* [TASK]: Each line below should be written out again without any change.

* [GIVEN DATA]:
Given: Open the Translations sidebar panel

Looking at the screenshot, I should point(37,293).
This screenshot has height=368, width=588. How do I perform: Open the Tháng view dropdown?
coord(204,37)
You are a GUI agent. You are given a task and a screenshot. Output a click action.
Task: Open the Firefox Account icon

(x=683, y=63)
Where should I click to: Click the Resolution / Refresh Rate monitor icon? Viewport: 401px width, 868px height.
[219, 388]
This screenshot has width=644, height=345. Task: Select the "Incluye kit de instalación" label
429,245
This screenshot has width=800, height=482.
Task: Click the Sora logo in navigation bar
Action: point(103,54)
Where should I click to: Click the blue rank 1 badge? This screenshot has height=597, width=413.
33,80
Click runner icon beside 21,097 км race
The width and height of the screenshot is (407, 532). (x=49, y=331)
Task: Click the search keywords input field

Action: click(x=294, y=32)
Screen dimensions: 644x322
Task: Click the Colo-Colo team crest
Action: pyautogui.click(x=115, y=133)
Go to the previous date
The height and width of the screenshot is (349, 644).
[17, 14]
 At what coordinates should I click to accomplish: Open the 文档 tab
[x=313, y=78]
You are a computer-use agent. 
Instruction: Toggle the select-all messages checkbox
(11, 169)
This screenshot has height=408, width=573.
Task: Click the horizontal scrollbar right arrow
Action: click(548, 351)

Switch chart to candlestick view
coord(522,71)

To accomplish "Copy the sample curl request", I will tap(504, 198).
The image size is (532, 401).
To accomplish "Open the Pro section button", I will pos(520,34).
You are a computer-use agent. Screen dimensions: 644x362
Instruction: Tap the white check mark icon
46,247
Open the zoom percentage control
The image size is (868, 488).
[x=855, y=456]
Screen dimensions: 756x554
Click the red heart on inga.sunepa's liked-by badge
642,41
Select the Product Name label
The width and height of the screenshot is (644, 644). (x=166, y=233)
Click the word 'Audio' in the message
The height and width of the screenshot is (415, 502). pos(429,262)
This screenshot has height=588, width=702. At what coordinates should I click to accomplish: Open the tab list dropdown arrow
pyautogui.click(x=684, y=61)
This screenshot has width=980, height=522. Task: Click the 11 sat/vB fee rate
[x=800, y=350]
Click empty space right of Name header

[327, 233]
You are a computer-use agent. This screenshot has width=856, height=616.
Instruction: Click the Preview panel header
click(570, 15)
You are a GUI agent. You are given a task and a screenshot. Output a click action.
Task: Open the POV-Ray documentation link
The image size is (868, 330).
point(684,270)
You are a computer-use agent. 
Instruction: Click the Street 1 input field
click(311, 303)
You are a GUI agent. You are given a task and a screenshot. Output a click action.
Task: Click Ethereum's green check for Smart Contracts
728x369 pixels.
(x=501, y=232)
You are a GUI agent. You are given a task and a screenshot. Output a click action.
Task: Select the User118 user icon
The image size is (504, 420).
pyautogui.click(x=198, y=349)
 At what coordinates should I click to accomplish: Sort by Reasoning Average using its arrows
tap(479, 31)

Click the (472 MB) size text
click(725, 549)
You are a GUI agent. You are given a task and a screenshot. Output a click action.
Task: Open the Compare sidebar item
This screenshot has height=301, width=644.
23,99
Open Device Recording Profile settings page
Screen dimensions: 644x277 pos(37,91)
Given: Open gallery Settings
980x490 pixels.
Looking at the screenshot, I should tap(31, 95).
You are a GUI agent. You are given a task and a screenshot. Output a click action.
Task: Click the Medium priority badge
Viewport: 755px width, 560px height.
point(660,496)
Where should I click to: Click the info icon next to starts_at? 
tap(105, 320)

* [PROBLEM SOLUTION]:
Given: Open the Translations sidebar panel

Looking at the screenshot, I should point(37,293).
This screenshot has height=368, width=588. How do I perform: Open the Tháng view dropdown?
coord(204,37)
You are a GUI agent. You are given a task and a screenshot. Output a click action.
Task: Open the Firefox Account icon

(x=683, y=63)
Where should I click to: Click the Resolution / Refresh Rate monitor icon? Viewport: 401px width, 868px height.
[219, 388]
This screenshot has width=644, height=345. Task: Select the "Incluye kit de instalación" label
429,245
This screenshot has width=800, height=482.
Task: Click the Sora logo in navigation bar
Action: point(103,54)
Where should I click to: Click the blue rank 1 badge? This screenshot has height=597, width=413.
33,80
Click runner icon beside 21,097 км race
The width and height of the screenshot is (407, 532). (x=49, y=331)
Task: Click the search keywords input field

Action: click(x=294, y=32)
Screen dimensions: 644x322
Task: Click the Colo-Colo team crest
Action: pyautogui.click(x=115, y=133)
Go to the previous date
The height and width of the screenshot is (349, 644).
[17, 14]
 At what coordinates should I click to accomplish: Open the 文档 tab
[x=313, y=78]
You are a computer-use agent. 
Instruction: Toggle the select-all messages checkbox
(11, 169)
This screenshot has height=408, width=573.
Task: Click the horizontal scrollbar right arrow
Action: click(548, 351)

Switch chart to candlestick view
coord(522,71)

To accomplish "Copy the sample curl request", I will tap(504, 198).
The image size is (532, 401).
To accomplish "Open the Pro section button", I will pos(520,34).
You are a computer-use agent. Screen dimensions: 644x362
Instruction: Tap the white check mark icon
46,247
Open the zoom percentage control
The image size is (868, 488).
[x=855, y=456]
Screen dimensions: 756x554
Click the red heart on inga.sunepa's liked-by badge
642,41
Select the Product Name label
The width and height of the screenshot is (644, 644). (x=166, y=233)
Click the word 'Audio' in the message
The height and width of the screenshot is (415, 502). pos(429,262)
This screenshot has height=588, width=702. At what coordinates should I click to accomplish: Open the tab list dropdown arrow
pyautogui.click(x=684, y=61)
This screenshot has width=980, height=522. Task: Click the 11 sat/vB fee rate
[x=800, y=350]
Click empty space right of Name header

[327, 233]
You are a computer-use agent. This screenshot has width=856, height=616.
Instruction: Click the Preview panel header
click(570, 15)
You are a GUI agent. You are given a task and a screenshot. Output a click action.
Task: Open the POV-Ray documentation link
The image size is (868, 330).
point(684,270)
You are a computer-use agent. 
Instruction: Click the Street 1 input field
click(311, 303)
You are a GUI agent. You are given a task and a screenshot. Output a click action.
Task: Click Ethereum's green check for Smart Contracts
728x369 pixels.
(x=501, y=232)
You are a GUI agent. You are given a task and a screenshot. Output a click action.
Task: Select the User118 user icon
The image size is (504, 420).
pyautogui.click(x=198, y=349)
 At what coordinates should I click to accomplish: Sort by Reasoning Average using its arrows
tap(479, 31)

Click the (472 MB) size text
click(725, 549)
You are a GUI agent. You are given a task and a screenshot. Output a click action.
Task: Open the Compare sidebar item
This screenshot has height=301, width=644.
23,99
Open Device Recording Profile settings page
Screen dimensions: 644x277 pos(37,91)
Given: Open gallery Settings
980x490 pixels.
Looking at the screenshot, I should tap(31, 95).
You are a GUI agent. You are given a task and a screenshot. Output a click action.
Task: Click the Medium priority badge
Viewport: 755px width, 560px height.
point(660,496)
Where should I click to: Click the info icon next to starts_at? 
tap(105, 320)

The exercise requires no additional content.